> Text provided:

---+---

# 08. Advanced Feature Engineering

## Objective
Enhance the dataset with sport-specific and gender-specific features to capture the "athletics" context.

## New Features to Derive
1.  **Sport-Specific Economics:**
    *   Football Revenue/Expense Share
    *   Basketball Revenue/Expense Share
2.  **Gender Breakdown:**
    *   Men's vs. Women's Revenue/Expense Share
    *   Male vs. Female Participation Share
3.  **Operational Metrics:**
    *   Total Participation (Scale of program)
    *   Revenue per Athlete

## Input
*   `../initial files/Output_10yrs_reported_schools_17220.csv`

## Output
*   `trajectory_ml_ready_advanced.csv`

In [1]:
import pandas as pd
import numpy as np

# Set display options
pd.set_option('display.max_columns', None)
pd.set_option('display.max_rows', 100)

## 1. Load and Inspect Data

In [2]:
# Load the dataset
try:
    df = pd.read_csv('../initial files/Output_10yrs_reported_schools_17220.csv')
except FileNotFoundError:
    df = pd.read_csv('Output_10yrs_reported_schools_17220.csv')

# Rename standard columns
df = df.rename(columns={
    'Survey Year': 'Year',
    'Institution Name': 'Institution_Name',
    'State CD': 'State',
    'Classification Name': 'Classification_Name'
})

# Sort
df = df.sort_values(['UNITID', 'Year']).reset_index(drop=True)

print(f"Dataset Shape: {df.shape}")

Dataset Shape: (17220, 580)


In [3]:
# Identify relevant columns for Revenue/Expenses by Gender and Sport
rev_cols = [c for c in df.columns if 'Revenue' in c]
exp_cols = [c for c in df.columns if 'Expense' in c]

print("Key Revenue Columns:")
print([c for c in rev_cols if 'Total' in c or 'Football' in c or 'Basketball' in c][:10])

Key Revenue Columns:
['Archery Total Revenue', 'Badminton Total Revenue', 'Baseball Total Revenue', "Basketball Men's Team Revenue", "Basketball Women's Team Revenue", 'Basketball Coed Team Revenue', 'Basketball Total Revenue', 'Beach Volleyball Total Revenue', 'Bowling Total Revenue', 'All Track Combined Total Revenue']


## 2. Advanced Feature Engineering

In [4]:
# Helper to handle division by zero
def safe_div(a, b):
    return a / b.replace(0, np.nan)

# --- A. Gender Breakdown ---
# Note: Column names need to be exact. Based on typical EADA formats:
# "Total Men's Team Revenues", "Total Women's Team Revenues"
# "Total Men's Team Expenses", "Total Women's Team Expenses"

# Fill NaNs with 0 for calculations
df['Grand Total Revenue'] = df['Grand Total Revenue'].fillna(0)

---+---

(Records for locating described items)
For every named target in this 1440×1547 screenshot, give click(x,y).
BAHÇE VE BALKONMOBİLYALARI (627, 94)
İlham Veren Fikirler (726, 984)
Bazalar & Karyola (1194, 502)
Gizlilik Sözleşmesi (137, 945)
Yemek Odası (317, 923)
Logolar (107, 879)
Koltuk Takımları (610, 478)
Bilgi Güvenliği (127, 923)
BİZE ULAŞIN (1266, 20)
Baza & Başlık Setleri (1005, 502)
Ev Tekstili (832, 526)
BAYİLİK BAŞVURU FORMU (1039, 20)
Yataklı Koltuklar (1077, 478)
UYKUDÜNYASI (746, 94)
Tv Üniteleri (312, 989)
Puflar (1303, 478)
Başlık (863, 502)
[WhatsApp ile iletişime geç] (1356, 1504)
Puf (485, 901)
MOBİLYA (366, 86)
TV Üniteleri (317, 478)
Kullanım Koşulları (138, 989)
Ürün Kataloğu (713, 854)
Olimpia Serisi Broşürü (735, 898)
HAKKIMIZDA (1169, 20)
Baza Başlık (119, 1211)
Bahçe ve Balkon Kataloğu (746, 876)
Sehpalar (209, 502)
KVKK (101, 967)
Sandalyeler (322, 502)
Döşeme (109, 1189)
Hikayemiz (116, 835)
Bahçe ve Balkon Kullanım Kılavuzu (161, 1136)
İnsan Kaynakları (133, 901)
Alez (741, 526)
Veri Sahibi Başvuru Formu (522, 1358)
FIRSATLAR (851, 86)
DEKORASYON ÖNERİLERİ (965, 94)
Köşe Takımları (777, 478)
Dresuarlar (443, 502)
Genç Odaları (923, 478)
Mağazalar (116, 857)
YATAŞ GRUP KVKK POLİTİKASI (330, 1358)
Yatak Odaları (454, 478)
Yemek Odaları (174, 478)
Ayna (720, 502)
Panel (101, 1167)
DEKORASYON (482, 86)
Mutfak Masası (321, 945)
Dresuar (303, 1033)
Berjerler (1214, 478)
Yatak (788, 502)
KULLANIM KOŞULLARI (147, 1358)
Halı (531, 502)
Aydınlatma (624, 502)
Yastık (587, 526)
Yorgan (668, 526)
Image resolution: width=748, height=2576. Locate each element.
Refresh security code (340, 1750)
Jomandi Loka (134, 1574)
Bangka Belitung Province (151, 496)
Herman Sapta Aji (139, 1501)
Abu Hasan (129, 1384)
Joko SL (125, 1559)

---+---

Could you rewrite the paragraph that begins "Enhance the dataset" in the feature engineering notebook above more briefly, keeping its main facts? These records are separate material, apart from the feature engineering notebook.

> Correct result: Add sport- and gender-specific features to the dataset to reflect the "athletics" context.